Человекоподобная блоха бродит с чашей для сбора человеческой крови. Уильям Блейк. Призрак блохи. 1819–1820. Галерея Тейт, Лондон
Сегодня вряд ли кто-то вспомнит, когда впервые кашлянула, а потом тяжко заболела – и стала потихоньку, но в конвульсиях умирать реальность. Может быть, это произошло с изобретением радио: Максвелл открыл электромагнитные волны, Герц доказал их существование, Лодж придумал радиоприемник, Попов усовершенствовал его и использовал, Маркони использовал и популяризовал. К слову, Лодж увлекался спиритуализмом. Дьявол в мелочах.
Или это произошло с возникновением телевидения. Или с появлением проводного Интернета. Или в тот момент, когда все уткнулись в смартфоны. Может быть, во всем виноват Гутенберг. Или звезды, чьи падения, мерцания, вспышки и холодный свет впечатлили первобытного человека. (Люцифер – светоносец, свет зари). Или же сам – первый из людей.

### Письменное задание 1
Кто, согласно фрагменту, придумал радиоприемник?
Фрагмент и записи между собой не связаны.

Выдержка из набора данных
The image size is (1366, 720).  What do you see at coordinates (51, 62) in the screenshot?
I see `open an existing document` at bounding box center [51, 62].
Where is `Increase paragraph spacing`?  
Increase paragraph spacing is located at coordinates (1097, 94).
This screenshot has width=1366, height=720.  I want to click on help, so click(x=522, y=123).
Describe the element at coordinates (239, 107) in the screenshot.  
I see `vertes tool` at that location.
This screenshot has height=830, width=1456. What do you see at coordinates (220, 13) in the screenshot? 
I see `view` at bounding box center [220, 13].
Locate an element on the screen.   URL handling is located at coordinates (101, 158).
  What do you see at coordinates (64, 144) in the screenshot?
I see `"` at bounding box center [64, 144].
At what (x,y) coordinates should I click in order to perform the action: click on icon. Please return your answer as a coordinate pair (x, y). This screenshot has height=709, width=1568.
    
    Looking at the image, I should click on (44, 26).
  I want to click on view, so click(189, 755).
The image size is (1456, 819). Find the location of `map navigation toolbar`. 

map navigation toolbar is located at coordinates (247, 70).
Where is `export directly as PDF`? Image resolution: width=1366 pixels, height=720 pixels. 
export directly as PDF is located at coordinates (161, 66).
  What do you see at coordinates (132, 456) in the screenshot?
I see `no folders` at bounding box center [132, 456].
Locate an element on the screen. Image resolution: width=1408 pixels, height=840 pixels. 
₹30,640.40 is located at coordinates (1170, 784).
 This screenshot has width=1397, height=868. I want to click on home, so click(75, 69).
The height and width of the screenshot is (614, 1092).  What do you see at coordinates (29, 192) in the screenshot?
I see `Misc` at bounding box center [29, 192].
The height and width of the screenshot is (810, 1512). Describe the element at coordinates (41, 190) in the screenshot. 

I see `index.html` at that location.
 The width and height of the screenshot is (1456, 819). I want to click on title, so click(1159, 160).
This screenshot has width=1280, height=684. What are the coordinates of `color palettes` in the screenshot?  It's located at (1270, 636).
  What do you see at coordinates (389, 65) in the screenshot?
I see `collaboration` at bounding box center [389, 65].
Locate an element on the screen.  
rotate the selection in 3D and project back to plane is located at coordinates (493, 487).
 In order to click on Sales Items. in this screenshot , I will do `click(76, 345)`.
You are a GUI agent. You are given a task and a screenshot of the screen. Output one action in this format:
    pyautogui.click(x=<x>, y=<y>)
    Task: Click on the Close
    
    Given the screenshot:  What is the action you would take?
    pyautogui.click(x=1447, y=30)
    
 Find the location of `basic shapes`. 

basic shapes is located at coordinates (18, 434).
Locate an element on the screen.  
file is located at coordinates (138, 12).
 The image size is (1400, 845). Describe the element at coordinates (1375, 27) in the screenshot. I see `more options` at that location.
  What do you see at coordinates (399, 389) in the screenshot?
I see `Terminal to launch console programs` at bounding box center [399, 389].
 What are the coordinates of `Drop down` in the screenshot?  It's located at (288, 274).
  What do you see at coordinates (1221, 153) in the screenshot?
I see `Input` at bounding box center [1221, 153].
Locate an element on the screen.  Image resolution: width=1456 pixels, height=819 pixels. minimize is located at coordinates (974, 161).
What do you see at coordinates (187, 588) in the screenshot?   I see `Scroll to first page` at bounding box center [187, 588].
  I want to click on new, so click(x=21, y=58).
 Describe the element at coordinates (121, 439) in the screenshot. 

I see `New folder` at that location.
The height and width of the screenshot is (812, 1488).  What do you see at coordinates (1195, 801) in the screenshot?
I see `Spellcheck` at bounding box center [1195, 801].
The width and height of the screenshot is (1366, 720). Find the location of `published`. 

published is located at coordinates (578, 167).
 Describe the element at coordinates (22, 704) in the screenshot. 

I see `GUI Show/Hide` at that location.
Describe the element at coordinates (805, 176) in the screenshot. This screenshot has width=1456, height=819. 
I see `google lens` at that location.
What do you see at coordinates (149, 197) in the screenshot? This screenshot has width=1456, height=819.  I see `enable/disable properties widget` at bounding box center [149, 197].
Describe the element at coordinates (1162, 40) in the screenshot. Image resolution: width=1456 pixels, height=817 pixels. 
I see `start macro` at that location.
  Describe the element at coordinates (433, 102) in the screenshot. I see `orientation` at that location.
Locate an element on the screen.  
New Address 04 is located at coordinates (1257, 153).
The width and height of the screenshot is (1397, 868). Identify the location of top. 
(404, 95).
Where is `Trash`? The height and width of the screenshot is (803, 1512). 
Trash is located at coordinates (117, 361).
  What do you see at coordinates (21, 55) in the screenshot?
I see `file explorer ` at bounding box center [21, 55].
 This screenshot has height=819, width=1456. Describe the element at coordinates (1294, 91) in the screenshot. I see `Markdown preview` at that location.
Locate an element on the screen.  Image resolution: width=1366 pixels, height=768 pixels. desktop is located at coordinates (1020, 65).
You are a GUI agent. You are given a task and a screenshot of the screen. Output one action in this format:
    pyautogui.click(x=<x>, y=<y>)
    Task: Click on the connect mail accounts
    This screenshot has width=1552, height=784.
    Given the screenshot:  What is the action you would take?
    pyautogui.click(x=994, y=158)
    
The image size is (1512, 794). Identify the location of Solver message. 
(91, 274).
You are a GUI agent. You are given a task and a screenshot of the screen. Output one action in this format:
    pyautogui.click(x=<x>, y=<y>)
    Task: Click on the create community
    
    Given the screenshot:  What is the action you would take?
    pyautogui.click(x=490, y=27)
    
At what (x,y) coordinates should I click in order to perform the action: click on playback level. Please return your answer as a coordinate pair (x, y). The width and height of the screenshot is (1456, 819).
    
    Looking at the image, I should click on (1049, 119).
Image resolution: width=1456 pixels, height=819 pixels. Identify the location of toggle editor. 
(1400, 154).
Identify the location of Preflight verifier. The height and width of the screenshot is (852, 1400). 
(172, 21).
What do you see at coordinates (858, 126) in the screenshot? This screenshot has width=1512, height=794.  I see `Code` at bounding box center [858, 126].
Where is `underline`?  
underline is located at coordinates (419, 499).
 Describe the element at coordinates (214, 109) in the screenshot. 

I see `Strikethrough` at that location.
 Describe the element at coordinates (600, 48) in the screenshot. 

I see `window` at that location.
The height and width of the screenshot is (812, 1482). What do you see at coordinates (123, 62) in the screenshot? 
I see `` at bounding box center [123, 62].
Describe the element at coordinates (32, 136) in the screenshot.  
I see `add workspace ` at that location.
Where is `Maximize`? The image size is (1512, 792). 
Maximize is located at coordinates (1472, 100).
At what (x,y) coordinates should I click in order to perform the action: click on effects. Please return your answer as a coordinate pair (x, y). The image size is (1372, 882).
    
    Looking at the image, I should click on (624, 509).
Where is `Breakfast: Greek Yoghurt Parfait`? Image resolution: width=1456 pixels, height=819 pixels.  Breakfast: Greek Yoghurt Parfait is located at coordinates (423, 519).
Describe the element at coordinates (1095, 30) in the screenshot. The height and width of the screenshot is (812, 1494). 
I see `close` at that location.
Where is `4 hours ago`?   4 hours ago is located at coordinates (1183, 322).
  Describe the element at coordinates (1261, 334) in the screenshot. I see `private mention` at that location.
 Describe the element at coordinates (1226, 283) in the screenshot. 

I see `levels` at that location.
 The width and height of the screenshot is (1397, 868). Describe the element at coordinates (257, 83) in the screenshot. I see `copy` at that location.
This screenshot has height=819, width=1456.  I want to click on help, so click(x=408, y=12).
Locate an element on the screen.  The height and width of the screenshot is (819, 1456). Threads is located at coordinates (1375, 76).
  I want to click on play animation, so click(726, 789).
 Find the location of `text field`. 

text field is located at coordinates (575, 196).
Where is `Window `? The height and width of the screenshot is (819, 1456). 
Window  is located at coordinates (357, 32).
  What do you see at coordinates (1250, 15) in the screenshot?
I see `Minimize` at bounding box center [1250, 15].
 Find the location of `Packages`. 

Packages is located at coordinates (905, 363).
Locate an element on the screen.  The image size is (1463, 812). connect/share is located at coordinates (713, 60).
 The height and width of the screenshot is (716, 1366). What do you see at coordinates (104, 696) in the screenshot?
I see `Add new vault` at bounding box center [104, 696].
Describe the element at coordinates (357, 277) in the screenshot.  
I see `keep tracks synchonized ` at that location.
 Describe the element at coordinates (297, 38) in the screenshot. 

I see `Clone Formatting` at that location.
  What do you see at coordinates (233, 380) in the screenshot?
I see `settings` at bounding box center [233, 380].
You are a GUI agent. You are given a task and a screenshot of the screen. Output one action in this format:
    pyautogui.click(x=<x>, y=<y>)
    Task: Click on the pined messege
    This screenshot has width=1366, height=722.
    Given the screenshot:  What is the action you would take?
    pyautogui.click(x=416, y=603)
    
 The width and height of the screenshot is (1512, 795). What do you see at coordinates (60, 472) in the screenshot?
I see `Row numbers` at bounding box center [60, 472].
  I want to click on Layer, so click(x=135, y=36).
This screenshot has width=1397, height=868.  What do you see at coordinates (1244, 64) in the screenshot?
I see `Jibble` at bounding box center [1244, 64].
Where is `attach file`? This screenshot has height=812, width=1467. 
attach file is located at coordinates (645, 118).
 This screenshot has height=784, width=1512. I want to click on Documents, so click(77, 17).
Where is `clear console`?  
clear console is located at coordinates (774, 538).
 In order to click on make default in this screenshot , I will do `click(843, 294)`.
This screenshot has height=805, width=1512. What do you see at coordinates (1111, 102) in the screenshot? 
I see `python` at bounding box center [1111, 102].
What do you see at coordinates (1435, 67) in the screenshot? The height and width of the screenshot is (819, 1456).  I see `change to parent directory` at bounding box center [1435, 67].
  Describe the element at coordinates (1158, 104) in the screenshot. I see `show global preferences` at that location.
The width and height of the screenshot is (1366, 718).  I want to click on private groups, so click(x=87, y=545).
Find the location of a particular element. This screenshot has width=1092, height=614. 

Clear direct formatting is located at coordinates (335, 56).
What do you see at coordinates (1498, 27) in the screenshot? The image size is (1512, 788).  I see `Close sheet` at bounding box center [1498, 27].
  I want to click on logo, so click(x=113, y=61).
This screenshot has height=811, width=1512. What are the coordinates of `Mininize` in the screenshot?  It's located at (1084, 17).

### Письменное задание 2
Процитируйте записи от самого начала до строки с «center [220, 13].» включительно.

### Полный ответ 1
Радиоприемник придумал Лодж.

### Полный ответ 2
The image size is (1366, 720).  What do you see at coordinates (51, 62) in the screenshot?
I see `open an existing document` at bounding box center [51, 62].
Where is `Increase paragraph spacing`?  
Increase paragraph spacing is located at coordinates (1097, 94).
This screenshot has width=1366, height=720.  I want to click on help, so click(x=522, y=123).
Describe the element at coordinates (239, 107) in the screenshot.  
I see `vertes tool` at that location.
This screenshot has height=830, width=1456. What do you see at coordinates (220, 13) in the screenshot? 
I see `view` at bounding box center [220, 13].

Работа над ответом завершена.